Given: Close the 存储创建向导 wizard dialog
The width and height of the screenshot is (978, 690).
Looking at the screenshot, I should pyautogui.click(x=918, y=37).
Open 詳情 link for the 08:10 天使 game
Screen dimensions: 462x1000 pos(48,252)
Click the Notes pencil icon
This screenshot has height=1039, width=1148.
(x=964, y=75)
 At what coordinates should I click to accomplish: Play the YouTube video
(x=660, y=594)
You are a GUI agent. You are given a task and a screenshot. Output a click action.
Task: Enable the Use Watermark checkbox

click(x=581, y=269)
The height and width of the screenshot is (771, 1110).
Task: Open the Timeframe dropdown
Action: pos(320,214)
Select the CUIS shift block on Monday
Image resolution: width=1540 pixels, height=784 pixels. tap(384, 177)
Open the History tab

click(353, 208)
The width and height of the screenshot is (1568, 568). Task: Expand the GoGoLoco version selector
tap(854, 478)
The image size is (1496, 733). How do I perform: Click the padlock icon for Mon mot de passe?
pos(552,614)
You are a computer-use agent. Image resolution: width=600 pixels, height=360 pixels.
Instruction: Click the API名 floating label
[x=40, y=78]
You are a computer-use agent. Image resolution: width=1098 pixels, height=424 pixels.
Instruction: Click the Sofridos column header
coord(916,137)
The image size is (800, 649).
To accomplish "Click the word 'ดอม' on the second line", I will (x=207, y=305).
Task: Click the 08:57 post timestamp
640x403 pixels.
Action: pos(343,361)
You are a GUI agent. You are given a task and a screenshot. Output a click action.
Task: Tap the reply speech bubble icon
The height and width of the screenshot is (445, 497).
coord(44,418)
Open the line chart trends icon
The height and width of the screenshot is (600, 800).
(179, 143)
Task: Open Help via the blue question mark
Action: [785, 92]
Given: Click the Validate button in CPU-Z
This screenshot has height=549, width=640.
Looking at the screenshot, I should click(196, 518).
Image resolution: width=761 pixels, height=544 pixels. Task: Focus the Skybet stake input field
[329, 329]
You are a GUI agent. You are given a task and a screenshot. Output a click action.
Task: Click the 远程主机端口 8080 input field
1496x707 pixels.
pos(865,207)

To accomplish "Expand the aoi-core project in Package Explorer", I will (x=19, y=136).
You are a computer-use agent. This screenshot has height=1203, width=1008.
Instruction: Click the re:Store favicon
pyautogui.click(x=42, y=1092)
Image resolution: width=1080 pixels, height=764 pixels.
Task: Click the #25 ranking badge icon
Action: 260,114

==*==

▶ [TASK DESCRIPTION]: Return every line of the preceding records in which the word "computer" appears.

▶ [ANSWER BOX]:
You are a computer-use agent. Image resolution: width=600 pixels, height=360 pixels.
You are a computer-use agent. Image resolution: width=1098 pixels, height=424 pixels.
You are a computer-use agent. This screenshot has height=1203, width=1008.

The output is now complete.